I’m a serial early stage fintech employee and currently I’m a Software Developer at Coatue Management. History may be written by the victors, but databases and APIs were written by good intentions. Getting value out of data is the highest friction and most interesting problem of our times.
What's the biggest challenge that you face in your work and how are you addressing the challenge?
I’m going to flip this question on its head: the biggest work challenge I face is actually within. Not just keeping up to date with such a large and rapidly changing field. But even more so to free myself from the tyranny of what’s useful. It can feel like a luxury to wander out of the trenches and pursue approaches which might not have an immediate application. But the value of this exploration is so disproportionate to the time it takes! I’m forcing myself to lift my scope beyond the horizon of immediate delivery.

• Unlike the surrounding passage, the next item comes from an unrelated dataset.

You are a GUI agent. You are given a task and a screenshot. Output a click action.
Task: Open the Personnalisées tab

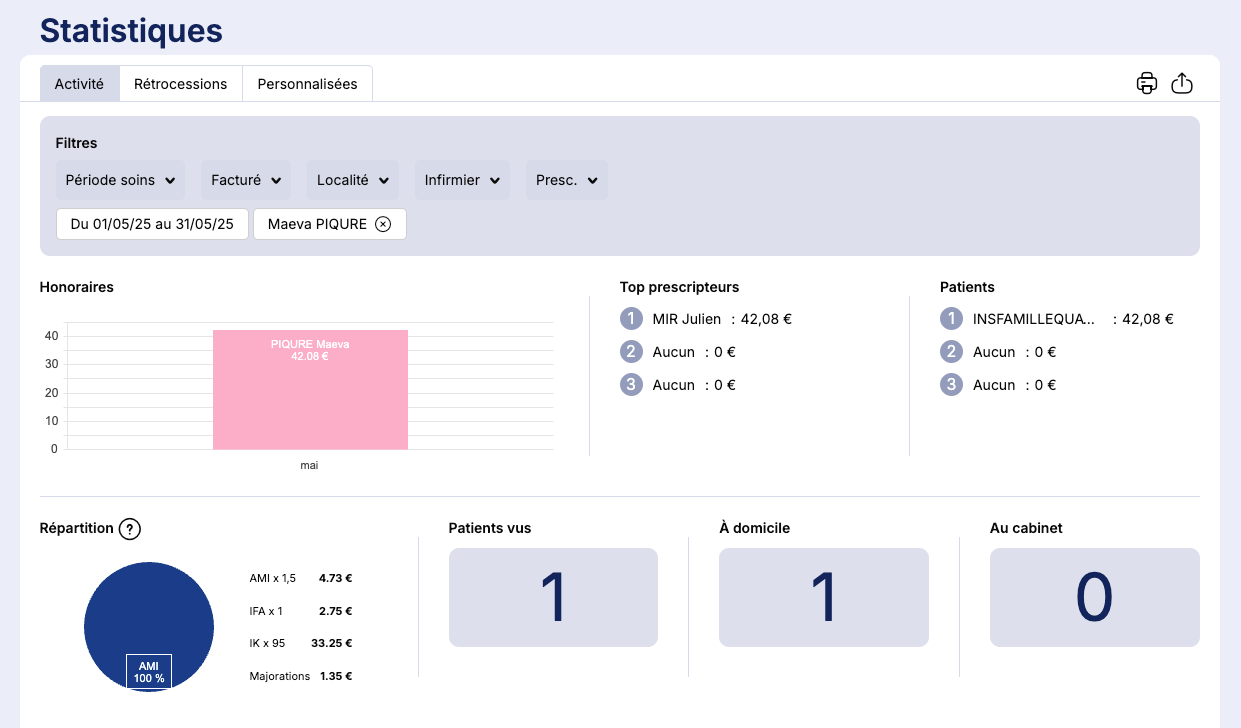[x=307, y=84]
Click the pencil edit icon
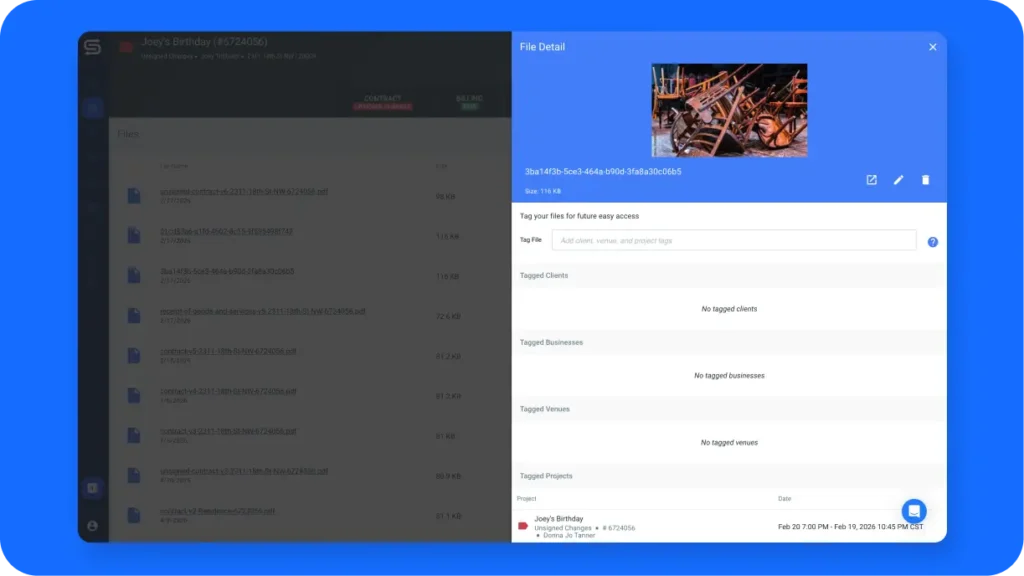 pyautogui.click(x=898, y=180)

What's the biggest thing that is misunderstood about Spark and its impact on serverless?
Spark can feel like a beast from a different era. There are plenty of frustrations running a Spark job on servers even when EMR or Databricks do some of the heavy lifting. Early serverless implementations have been slow, high touch, and specialized. I’m not here to tell you it’s any different today. But astronauts went to the moon using technology with limitations we find inconceivable. The work to bring serverless Spark to fruition - to develop alternative schedulers, non-disk dependent shuffle services – are improvements that can come back to benefit the whole ecosystem.
What are the three trends that will shape the future of Big Data?

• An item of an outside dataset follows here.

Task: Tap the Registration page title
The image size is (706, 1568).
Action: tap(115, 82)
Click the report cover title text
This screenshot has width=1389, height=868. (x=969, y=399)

All my impulses to answer this question – easier validation, better metadata stores, historically reproducible results - were so earthbound I can't even. So I'm coming to Scale By the Bay to be inspired with something more visionary.
What will you talk about at Scale By the Bay and why did you choose to cover this subject?
I’m talking about serverless Spark! Somewhat humorously called “moonshot” due to the remote and inhospitable environment for running Spark. This talk combines my interest in GraalVM with my interest - as a backend developer who has always worked on servers - with the nascent possibilities that serverless has to offer serious backend applications.
Who should attend your talk and what will they learn?
My talk is for anyone interested in how the Spark ecosystem evolves over the next few years. It’s not about the why of finding a real production application. It’s about how serverless Spark could look, under the constraints of a serverless environment. We’ll also look at what advantages GraalVM could offer. Come prepared to experiment and edge past limitations, it’s all tremendous fun!
Anything else you'd like to add?
So excited about the presentations at this year’s conference! Bill Venners on semantic contracts, that’s a must-see. Also looking forward to the Quill + Doobie presentation and especially Shoumik Palkar on Weld. When Jon Pretty says “revolution”, I snap to and salute back. And I will be sorry to miss Evan Chan’s talk on Scala and Rust which has been scheduled – tragically – opposite mine!